Repeat the entries word for word from the line that contains "Screen dimensions: 1688x949" through the end of the entries, including both ends and omitting the pictures.
------------------------
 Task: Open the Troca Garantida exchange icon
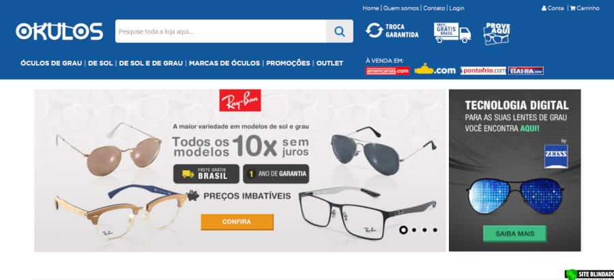(392, 31)
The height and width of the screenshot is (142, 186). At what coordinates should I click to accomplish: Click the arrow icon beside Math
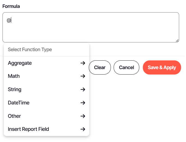click(x=83, y=76)
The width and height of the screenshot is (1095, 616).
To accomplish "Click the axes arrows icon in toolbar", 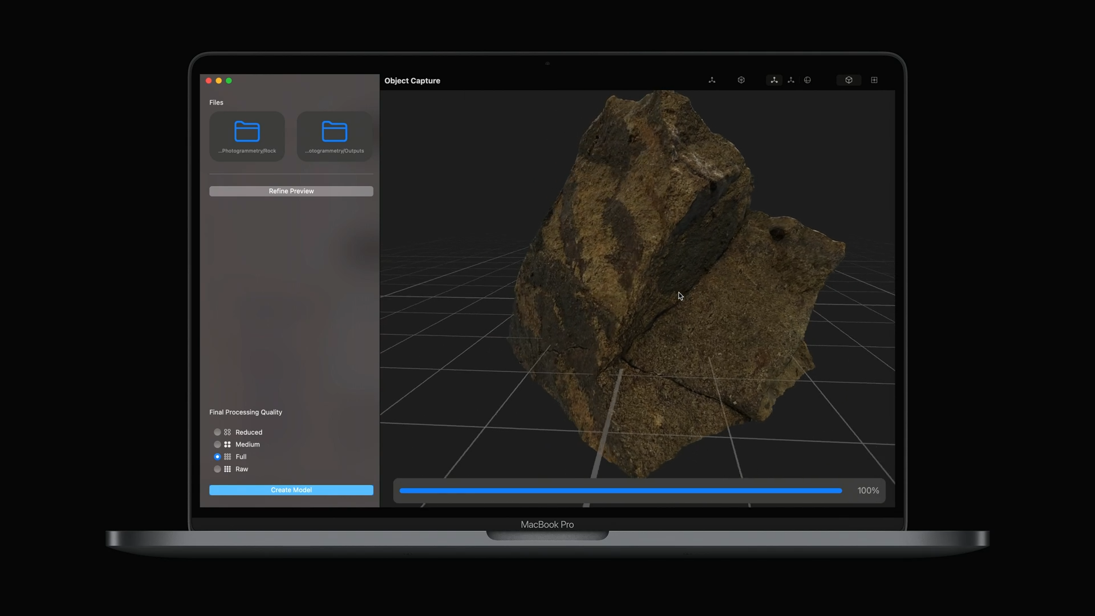I will point(712,80).
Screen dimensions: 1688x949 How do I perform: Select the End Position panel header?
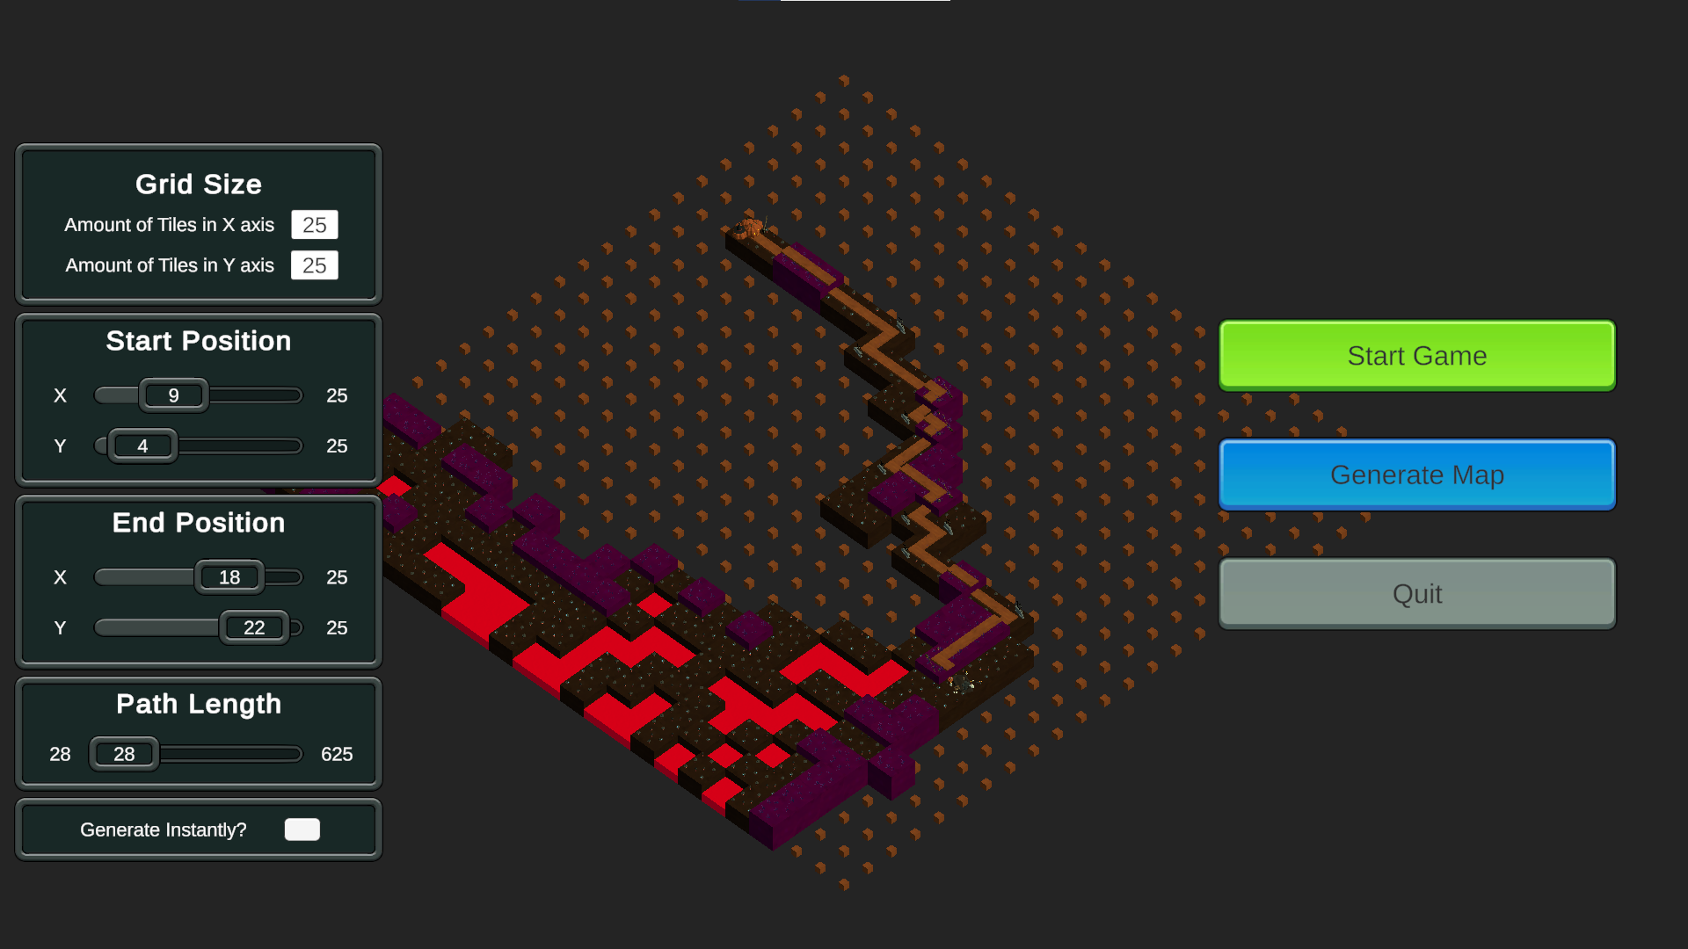[x=198, y=523]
------------------------
> Response to the task:
Screen dimensions: 1688x949 How do I perform: Select the End Position panel header?
[x=198, y=523]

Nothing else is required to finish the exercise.